### PROBLEM REQUIREMENTS
Each line from the one with "You are a computer-use" through the last line of the material is to be printed exactly; no other line and no picture belongs in the copy.

### DATA SUPPLIED
>>>
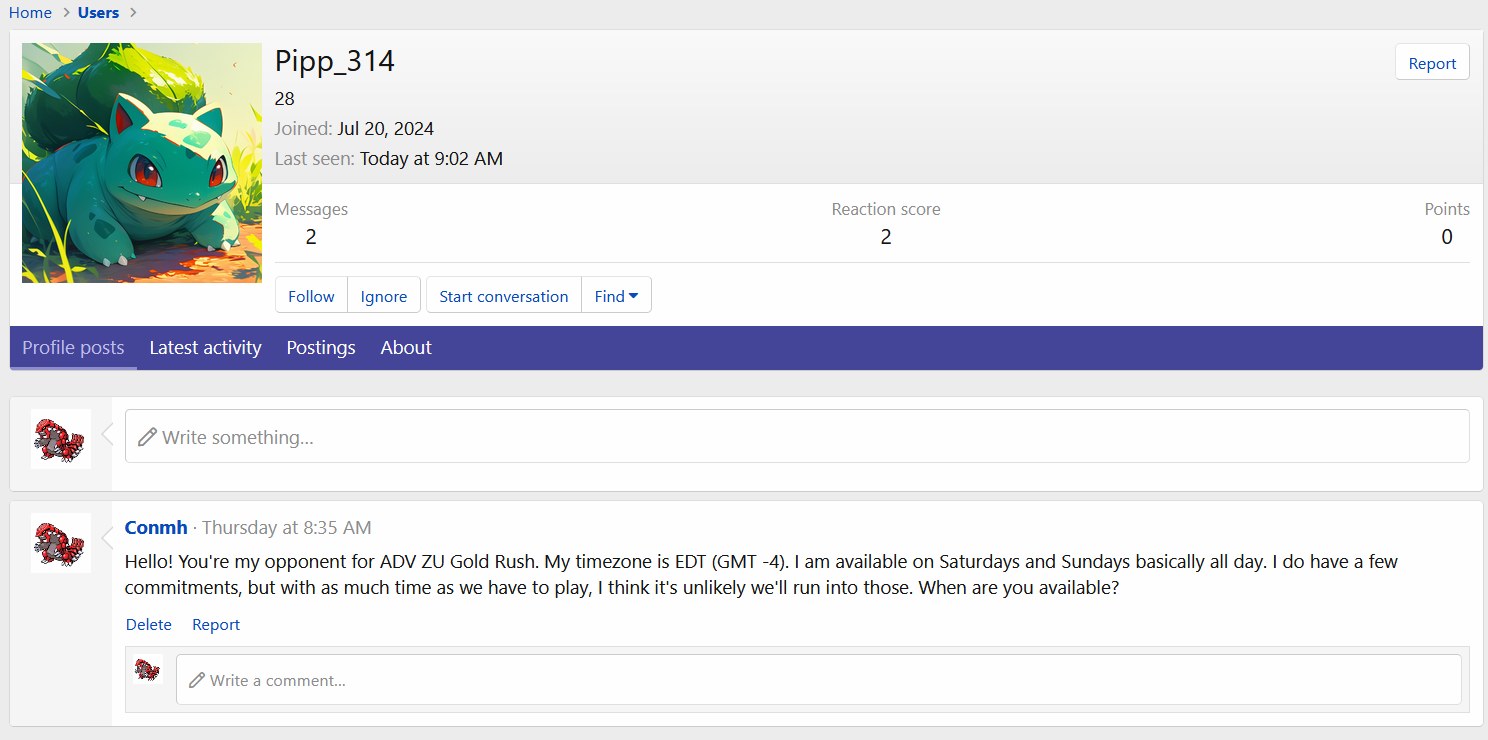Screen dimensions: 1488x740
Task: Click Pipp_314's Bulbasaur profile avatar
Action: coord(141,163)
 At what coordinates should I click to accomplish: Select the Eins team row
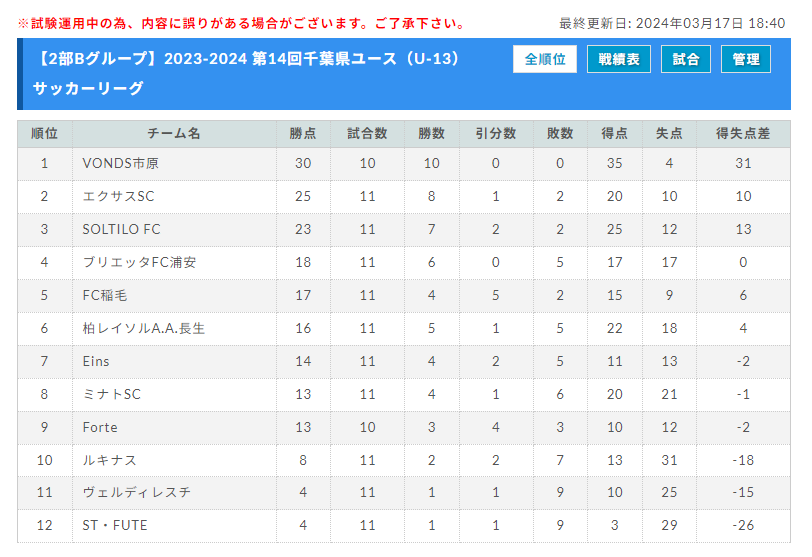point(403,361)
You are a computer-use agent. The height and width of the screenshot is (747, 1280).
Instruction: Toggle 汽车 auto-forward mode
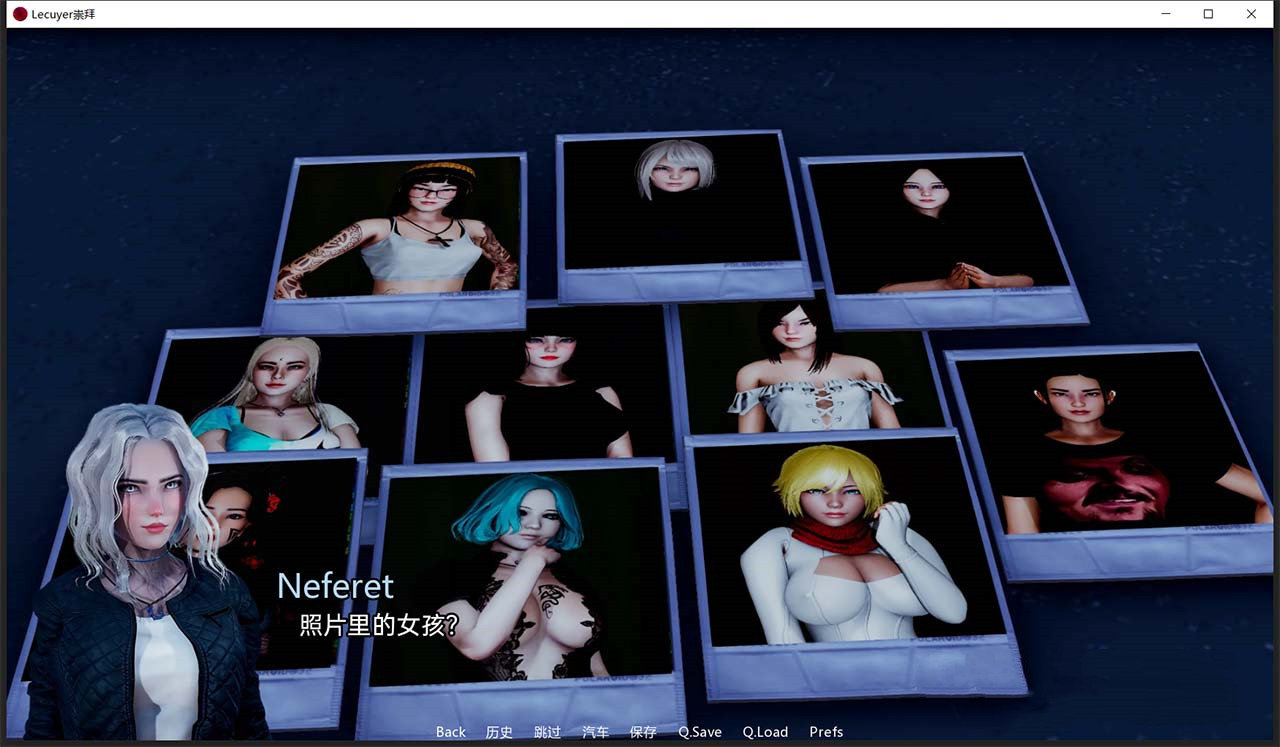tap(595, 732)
<<<
### SOLUTION TO THIS EXERCISE
You are a computer-use agent. The height and width of the screenshot is (747, 1280).
Instruction: Toggle 汽车 auto-forward mode
tap(595, 732)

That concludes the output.